>>

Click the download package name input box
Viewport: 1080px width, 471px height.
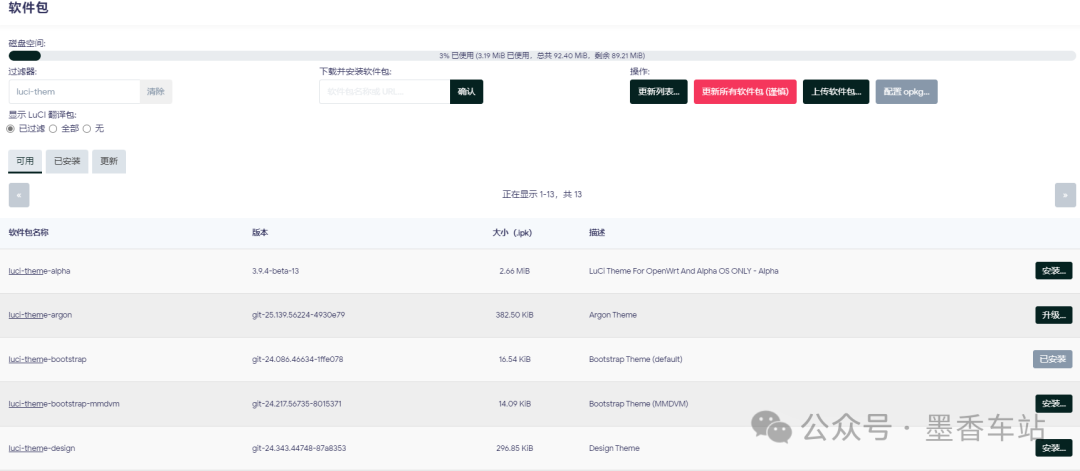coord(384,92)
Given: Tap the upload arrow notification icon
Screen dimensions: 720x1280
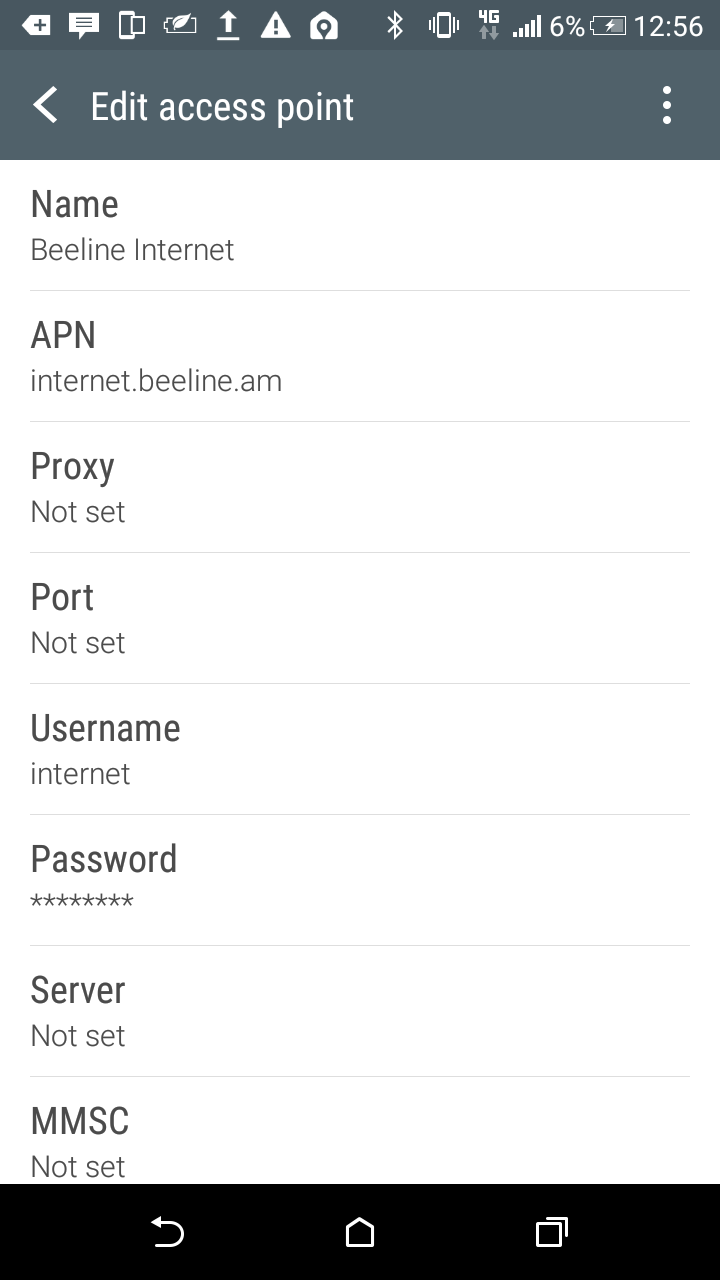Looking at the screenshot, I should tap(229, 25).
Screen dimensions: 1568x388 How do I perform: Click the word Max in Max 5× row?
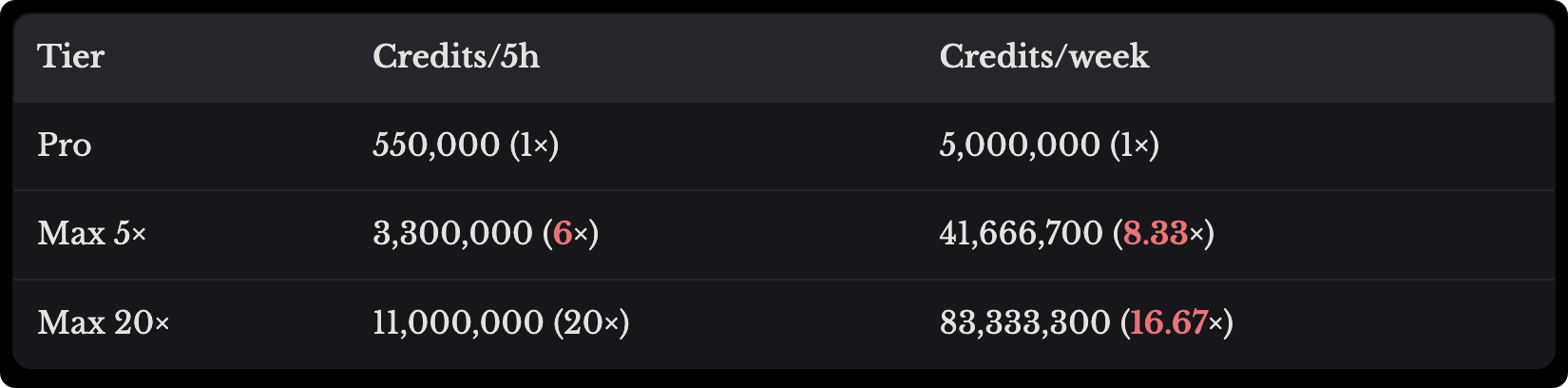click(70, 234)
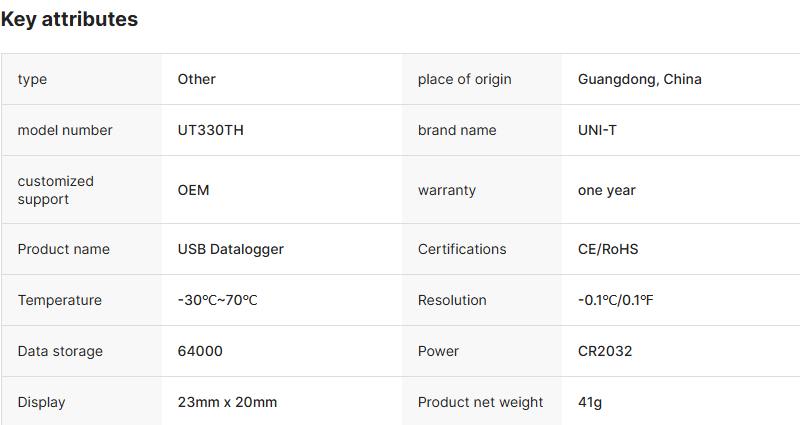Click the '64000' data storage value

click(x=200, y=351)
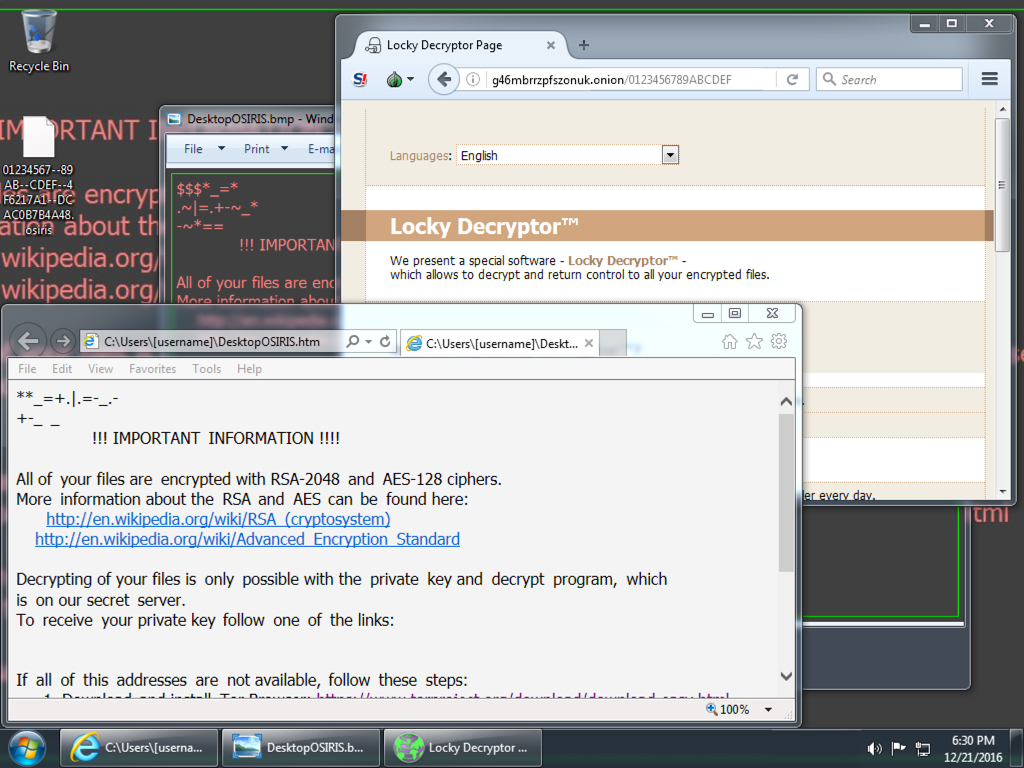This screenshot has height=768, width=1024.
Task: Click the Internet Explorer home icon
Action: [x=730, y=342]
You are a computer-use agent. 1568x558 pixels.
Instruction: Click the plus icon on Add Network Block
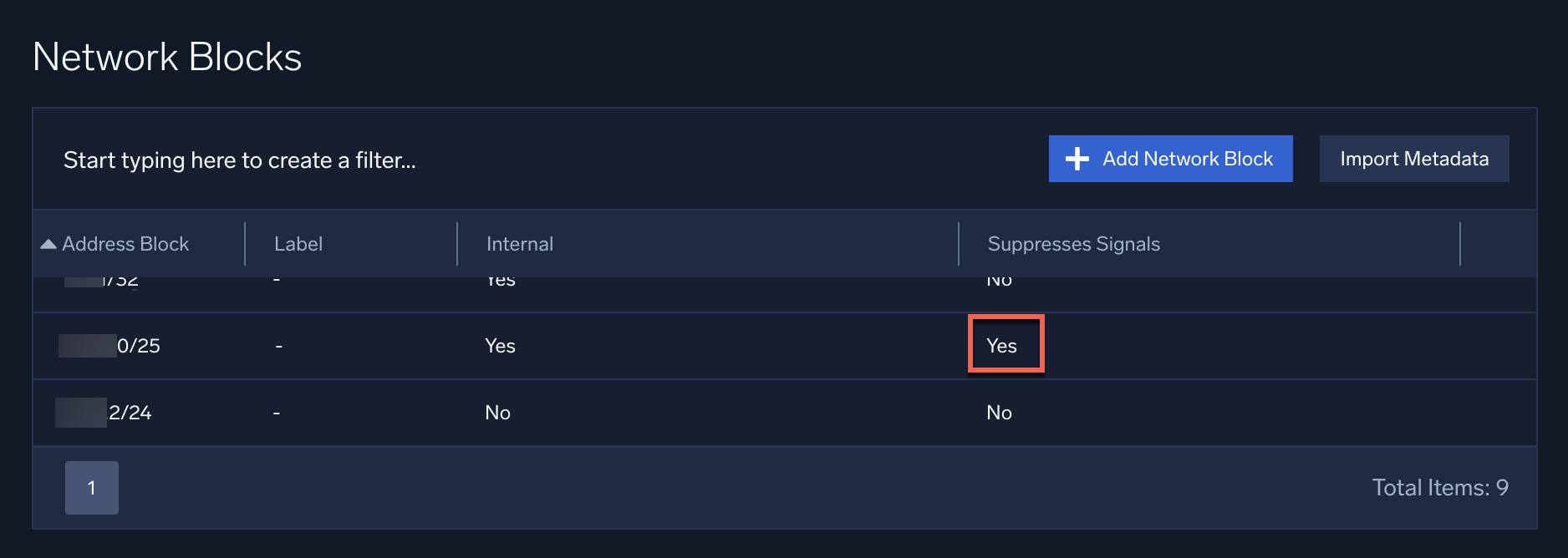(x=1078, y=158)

<<

### THE TASK
Return all the data exactly, pictures omitted.

### ANSWER SPACE
Click the download package name input box
Viewport: 1080px width, 471px height.
coord(384,92)
Given: Tap the upload arrow notification icon
Screen dimensions: 720x1280
Looking at the screenshot, I should tap(229, 25).
Screen dimensions: 1568x388 How do I perform: Click the word Max in Max 5× row?
click(70, 234)
Click the '64000' data storage value

click(x=200, y=351)
This screenshot has height=768, width=1024.
Task: Click the Internet Explorer home icon
Action: [x=730, y=342]
You are a computer-use agent. 1568x558 pixels.
Instruction: Click the plus icon on Add Network Block
(x=1078, y=158)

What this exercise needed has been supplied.